Michael Collins first novel The Keepers of Truth earned the author a Booker Prize nomination. His second novel,The Resurrectionists, however, although compelling and poignant with its portrayal of small town USA and less than average people, has an extremely confusing plot and it gets harder and harder to keep up the protagonist’s life.
Frank Cassidy is an average Joe, struggling in dead end jobs, married to a woman Honey, a skilled typist. They are dysfunctional, lead unstable and unsettled lives and have huge demons to exorcise. Honey’s ex-husband is on death row, and her son Robert from that union is sullen and disturbed. And then there’s the happy son, Ernie, that Frank and Honey have together.
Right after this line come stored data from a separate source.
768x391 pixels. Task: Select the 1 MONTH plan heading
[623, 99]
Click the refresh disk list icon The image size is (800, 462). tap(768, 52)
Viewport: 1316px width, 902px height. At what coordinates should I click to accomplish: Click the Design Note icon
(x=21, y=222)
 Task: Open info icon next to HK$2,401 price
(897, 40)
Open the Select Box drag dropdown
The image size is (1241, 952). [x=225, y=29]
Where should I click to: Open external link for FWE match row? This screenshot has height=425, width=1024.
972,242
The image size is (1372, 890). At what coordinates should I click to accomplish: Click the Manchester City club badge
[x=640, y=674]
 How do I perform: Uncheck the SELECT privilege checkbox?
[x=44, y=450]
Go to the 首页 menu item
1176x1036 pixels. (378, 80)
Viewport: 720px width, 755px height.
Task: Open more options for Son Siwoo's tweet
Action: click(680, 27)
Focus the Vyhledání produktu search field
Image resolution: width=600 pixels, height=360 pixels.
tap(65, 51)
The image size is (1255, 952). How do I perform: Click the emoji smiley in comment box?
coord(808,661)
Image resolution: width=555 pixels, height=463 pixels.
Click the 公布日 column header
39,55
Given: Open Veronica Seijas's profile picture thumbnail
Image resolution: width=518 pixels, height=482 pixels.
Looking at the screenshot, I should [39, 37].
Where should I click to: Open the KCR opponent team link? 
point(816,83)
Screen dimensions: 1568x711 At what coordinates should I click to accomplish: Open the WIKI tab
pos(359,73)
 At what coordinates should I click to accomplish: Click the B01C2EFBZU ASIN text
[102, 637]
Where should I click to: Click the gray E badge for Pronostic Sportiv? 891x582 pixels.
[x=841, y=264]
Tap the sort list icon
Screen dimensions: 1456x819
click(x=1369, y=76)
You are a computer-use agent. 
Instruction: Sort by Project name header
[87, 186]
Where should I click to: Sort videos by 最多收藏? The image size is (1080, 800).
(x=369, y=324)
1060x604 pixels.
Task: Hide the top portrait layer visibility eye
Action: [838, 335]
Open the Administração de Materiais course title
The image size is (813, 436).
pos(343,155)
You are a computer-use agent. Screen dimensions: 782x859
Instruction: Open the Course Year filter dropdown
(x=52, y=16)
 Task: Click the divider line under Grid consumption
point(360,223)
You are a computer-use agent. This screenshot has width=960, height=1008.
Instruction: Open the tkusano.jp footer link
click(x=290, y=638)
Cassidy has a past of mental stress. When he was five years old, his parents died in a fire. He survived and was raised by an uncle, who took in him because he felt obligated to do so. Apart from the trauma of the fire and the loss of his parents, there is also the stress of daily life, which he finds hard to manage. So he leaves for Chicago. But instead of finding a better life, he ends up in a sanatorium for awhile after a nervous breakdown.
The story begins in the late seventies, with Cassidy reading in an out-of-town newspaper that his uncle has been murdered. The suspect is a man who was supposed to be dead but is now lying in a coma. Cassidy decides to return to the symbolically bleak, barren and cold Cooper, Michigan, not to mourn but to rake in his share of the family farm which used to belong to his father.
Meanwhile, Cassidy's brother Ward and his wife refuse to send his money and discourage him from flying out. Cassidy comes anyway, by stealing two cars and robbing a man dying of cancer. He hopes that with the amount that he inherits from the farm, he will be able to start anew. He doesn’t ask for much, just enough to be able to raise his family comfortably. That makes us forgive his stealing; his cause justifies it. Still, it’s hard to connect with the narrator.
We do realize that everything isn’t his fault, but that doesn’t make him anymore likeable --- in fact, except for the little kid Ernie, who is especially endearing in his innocence and normalcy --- it is hard to like anyone in this book. But that’s the whole point: everyone isn’t functional, but they all want the same thing, a good life. And as Cassidy takes his family on his quest across the country, the journey becomes an adventure and a catharsis for each of the characters.
There are few moments of peace and tranquility in The Resurrectionists, such as Ernie playing with the dinosaurs he carries everywhere, he and his teenage stepbrother playing in the swimming pool, and the fast food meals. This isn’t a profound book, but the sadness and the deeply impoverished lives of the characters makes it heavy. Their despair and their inability to see things clearly is frustrating, but in the end readers will find themselves rooting for the family's survival -- and we do hope for a happy ending.